Data sources: A MEDLINE search of English-language clinical studies, abstracts, and review articles on antidepressant pharmacokinetics, pharmacogenetics, and drug interactions was used to identify pertinent literature.
Data synthesis: The pharmacokinetic profiles of selected antidepressants are reviewed and the impact of hepatic microsomal enzymes on antidepressant metabolism is considered. How phenotypic differences influence the metabolism of antidepressant drug therapy is addressed. To evaluate the clinical implications of these pharmacokinetic and pharmacogenetic considerations, the findings of studies designed to elucidate drug interactions involving antidepressant agents are discussed.

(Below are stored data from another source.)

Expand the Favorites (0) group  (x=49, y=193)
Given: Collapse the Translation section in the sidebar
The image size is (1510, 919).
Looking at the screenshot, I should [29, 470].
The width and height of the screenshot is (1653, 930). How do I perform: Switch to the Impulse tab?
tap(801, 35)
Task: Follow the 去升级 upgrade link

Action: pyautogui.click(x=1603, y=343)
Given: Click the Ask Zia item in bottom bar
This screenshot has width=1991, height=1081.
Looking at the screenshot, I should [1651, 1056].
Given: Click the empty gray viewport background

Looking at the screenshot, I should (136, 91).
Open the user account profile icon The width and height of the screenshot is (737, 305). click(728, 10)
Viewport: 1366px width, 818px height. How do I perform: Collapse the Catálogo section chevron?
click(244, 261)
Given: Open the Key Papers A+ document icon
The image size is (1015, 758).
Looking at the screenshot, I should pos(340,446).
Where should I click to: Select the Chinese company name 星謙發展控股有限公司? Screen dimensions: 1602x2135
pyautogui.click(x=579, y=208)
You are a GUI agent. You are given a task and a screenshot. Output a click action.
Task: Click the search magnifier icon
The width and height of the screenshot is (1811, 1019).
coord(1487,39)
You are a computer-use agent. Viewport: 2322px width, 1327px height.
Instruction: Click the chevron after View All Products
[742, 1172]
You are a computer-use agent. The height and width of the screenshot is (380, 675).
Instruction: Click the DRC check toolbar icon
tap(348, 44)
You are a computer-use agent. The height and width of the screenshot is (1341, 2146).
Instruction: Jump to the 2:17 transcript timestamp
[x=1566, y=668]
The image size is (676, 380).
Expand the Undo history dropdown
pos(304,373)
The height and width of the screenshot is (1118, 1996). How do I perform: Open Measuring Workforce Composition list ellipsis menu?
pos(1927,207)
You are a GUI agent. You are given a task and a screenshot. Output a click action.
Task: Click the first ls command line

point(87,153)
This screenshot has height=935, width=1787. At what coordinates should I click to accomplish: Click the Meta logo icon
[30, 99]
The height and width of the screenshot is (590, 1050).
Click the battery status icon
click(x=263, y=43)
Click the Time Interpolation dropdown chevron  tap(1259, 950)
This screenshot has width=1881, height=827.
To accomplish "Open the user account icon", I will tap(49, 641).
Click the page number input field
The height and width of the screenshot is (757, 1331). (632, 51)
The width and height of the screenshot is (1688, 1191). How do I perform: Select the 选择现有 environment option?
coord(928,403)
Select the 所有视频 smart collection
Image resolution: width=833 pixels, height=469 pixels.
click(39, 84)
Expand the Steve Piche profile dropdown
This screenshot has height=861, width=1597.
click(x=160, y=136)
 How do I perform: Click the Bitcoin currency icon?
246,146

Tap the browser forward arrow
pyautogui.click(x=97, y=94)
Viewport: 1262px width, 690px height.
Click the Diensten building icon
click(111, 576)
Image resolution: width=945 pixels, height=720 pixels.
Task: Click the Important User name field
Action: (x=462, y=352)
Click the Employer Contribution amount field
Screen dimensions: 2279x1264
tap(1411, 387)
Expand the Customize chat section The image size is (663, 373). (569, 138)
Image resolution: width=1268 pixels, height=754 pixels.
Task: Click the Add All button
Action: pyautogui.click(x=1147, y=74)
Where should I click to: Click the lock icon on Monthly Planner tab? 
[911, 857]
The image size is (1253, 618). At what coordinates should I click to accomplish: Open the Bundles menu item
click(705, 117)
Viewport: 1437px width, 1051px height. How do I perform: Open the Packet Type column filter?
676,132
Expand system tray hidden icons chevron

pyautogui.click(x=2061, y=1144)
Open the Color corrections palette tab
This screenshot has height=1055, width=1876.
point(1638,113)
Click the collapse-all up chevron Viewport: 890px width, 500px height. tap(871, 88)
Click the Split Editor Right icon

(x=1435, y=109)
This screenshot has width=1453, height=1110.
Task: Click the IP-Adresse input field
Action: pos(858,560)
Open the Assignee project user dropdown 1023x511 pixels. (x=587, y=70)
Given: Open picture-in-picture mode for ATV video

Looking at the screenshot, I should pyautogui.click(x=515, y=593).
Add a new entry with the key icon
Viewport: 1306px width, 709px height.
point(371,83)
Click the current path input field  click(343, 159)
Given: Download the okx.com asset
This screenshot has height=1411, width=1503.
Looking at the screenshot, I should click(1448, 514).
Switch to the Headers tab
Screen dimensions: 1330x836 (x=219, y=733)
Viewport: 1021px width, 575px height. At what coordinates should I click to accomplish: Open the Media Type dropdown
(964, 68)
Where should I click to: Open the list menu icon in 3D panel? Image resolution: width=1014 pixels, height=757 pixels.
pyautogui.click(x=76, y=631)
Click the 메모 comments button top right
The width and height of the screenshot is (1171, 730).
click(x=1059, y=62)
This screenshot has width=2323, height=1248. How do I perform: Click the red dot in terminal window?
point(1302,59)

Conclusions: Differences in antidepressant plasma concentrations, and possibly safety, are caused by polymorphism in the genes that encode some of the cytochrome P450 isoenzymes that metabolize antidepressants. The isoenzymes 1A2, 2C9/19, 2D6, and 3A4 are the major enzymes that catalyze antidepressant metabolic reactions. Antidepressants can be either substrates or inhibitors of these enzymes, which also metabolize many other pharmacologic agents. Although the cytochrome enzymes that metabolize antidepressants have not been fully characterized, interaction profiles of the newer antidepressants are becoming more clearly defined. Determining patient phenotypes is not practical in the clinical setting, but an awareness of the possibility of genetic polymorphism in antidepressant metabolism may help explain therapeutic failure or toxicity, help predict the likelihood of drug interactions, and help clinicians better manage antidepressant drug therapy.